* **Work instructions**: Reproduce every item below, substituting "Where do I click to" for each occurrence of "Where should I click to" and leaving everything else untouched.

* **Data provided**:

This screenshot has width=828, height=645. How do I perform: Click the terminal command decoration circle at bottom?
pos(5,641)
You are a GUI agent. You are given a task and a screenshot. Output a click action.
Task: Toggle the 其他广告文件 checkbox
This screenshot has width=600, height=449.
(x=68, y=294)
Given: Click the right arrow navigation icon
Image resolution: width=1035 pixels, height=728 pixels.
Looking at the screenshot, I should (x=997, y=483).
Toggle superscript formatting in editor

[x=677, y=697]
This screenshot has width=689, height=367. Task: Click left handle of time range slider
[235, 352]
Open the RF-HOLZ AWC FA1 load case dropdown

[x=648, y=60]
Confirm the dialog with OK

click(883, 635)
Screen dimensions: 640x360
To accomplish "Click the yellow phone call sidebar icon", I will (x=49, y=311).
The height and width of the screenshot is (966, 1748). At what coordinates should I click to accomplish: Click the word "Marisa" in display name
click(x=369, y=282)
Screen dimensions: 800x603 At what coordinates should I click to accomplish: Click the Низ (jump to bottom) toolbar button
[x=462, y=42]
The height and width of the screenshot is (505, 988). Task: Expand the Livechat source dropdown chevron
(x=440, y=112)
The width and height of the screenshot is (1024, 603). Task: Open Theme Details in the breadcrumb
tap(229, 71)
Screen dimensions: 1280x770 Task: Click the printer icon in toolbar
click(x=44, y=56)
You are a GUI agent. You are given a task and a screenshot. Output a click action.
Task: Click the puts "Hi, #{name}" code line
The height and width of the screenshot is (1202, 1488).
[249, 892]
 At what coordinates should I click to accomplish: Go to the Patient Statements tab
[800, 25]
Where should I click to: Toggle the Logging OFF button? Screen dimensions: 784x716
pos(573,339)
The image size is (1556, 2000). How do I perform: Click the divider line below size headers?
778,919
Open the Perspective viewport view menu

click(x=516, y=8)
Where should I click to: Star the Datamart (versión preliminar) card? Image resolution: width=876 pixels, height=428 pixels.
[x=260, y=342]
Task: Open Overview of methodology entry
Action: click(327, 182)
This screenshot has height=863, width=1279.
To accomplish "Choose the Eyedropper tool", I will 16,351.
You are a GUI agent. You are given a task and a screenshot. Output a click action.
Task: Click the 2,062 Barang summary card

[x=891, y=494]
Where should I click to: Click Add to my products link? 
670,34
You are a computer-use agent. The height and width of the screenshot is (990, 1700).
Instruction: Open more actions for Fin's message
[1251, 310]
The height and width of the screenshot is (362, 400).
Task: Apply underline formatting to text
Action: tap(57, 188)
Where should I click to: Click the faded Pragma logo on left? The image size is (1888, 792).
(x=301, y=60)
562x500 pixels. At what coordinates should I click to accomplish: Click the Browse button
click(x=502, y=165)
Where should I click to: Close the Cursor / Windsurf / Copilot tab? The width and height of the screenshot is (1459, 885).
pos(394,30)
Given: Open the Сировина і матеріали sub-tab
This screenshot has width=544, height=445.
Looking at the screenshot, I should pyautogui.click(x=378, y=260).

* **Task answer**:
This screenshot has width=828, height=645. How do I perform: Click the terminal command decoration circle at bottom?
pos(5,641)
You are a GUI agent. You are given a task and a screenshot. Output a click action.
Task: Toggle the 其他广告文件 checkbox
This screenshot has width=600, height=449.
(x=68, y=294)
Given: Click the right arrow navigation icon
Image resolution: width=1035 pixels, height=728 pixels.
Looking at the screenshot, I should (x=997, y=483).
Toggle superscript formatting in editor

[x=677, y=697]
This screenshot has width=689, height=367. Task: Click left handle of time range slider
[235, 352]
Open the RF-HOLZ AWC FA1 load case dropdown

[x=648, y=60]
Confirm the dialog with OK

click(883, 635)
Screen dimensions: 640x360
To accomplish "Click the yellow phone call sidebar icon", I will (x=49, y=311).
The height and width of the screenshot is (966, 1748). At what coordinates should I click to accomplish: Click the word "Marisa" in display name
click(x=369, y=282)
Screen dimensions: 800x603 At what coordinates should I click to accomplish: Click the Низ (jump to bottom) toolbar button
[x=462, y=42]
The height and width of the screenshot is (505, 988). Task: Expand the Livechat source dropdown chevron
(x=440, y=112)
The width and height of the screenshot is (1024, 603). Task: Open Theme Details in the breadcrumb
tap(229, 71)
Screen dimensions: 1280x770 Task: Click the printer icon in toolbar
click(x=44, y=56)
You are a GUI agent. You are given a task and a screenshot. Output a click action.
Task: Click the puts "Hi, #{name}" code line
The height and width of the screenshot is (1202, 1488).
[249, 892]
 At what coordinates should I click to accomplish: Go to the Patient Statements tab
[800, 25]
Where do I click to: Toggle the Logging OFF button? Screen dimensions: 784x716
pos(573,339)
The image size is (1556, 2000). How do I perform: Click the divider line below size headers?
778,919
Open the Perspective viewport view menu

click(x=516, y=8)
Where do I click to: Star the Datamart (versión preliminar) card? Image resolution: width=876 pixels, height=428 pixels.
[x=260, y=342]
Task: Open Overview of methodology entry
Action: click(327, 182)
This screenshot has height=863, width=1279.
To accomplish "Choose the Eyedropper tool", I will 16,351.
You are a GUI agent. You are given a task and a screenshot. Output a click action.
Task: Click the 2,062 Barang summary card

[x=891, y=494]
Where do I click to: Click Add to my products link? 
670,34
You are a computer-use agent. The height and width of the screenshot is (990, 1700).
Instruction: Open more actions for Fin's message
[1251, 310]
The height and width of the screenshot is (362, 400).
Task: Apply underline formatting to text
Action: tap(57, 188)
Where do I click to: Click the faded Pragma logo on left? The image size is (1888, 792).
(x=301, y=60)
562x500 pixels. At what coordinates should I click to accomplish: Click the Browse button
click(x=502, y=165)
Where do I click to: Close the Cursor / Windsurf / Copilot tab? The width and height of the screenshot is (1459, 885).
pos(394,30)
Given: Open the Сировина і матеріали sub-tab
This screenshot has width=544, height=445.
Looking at the screenshot, I should pyautogui.click(x=378, y=260).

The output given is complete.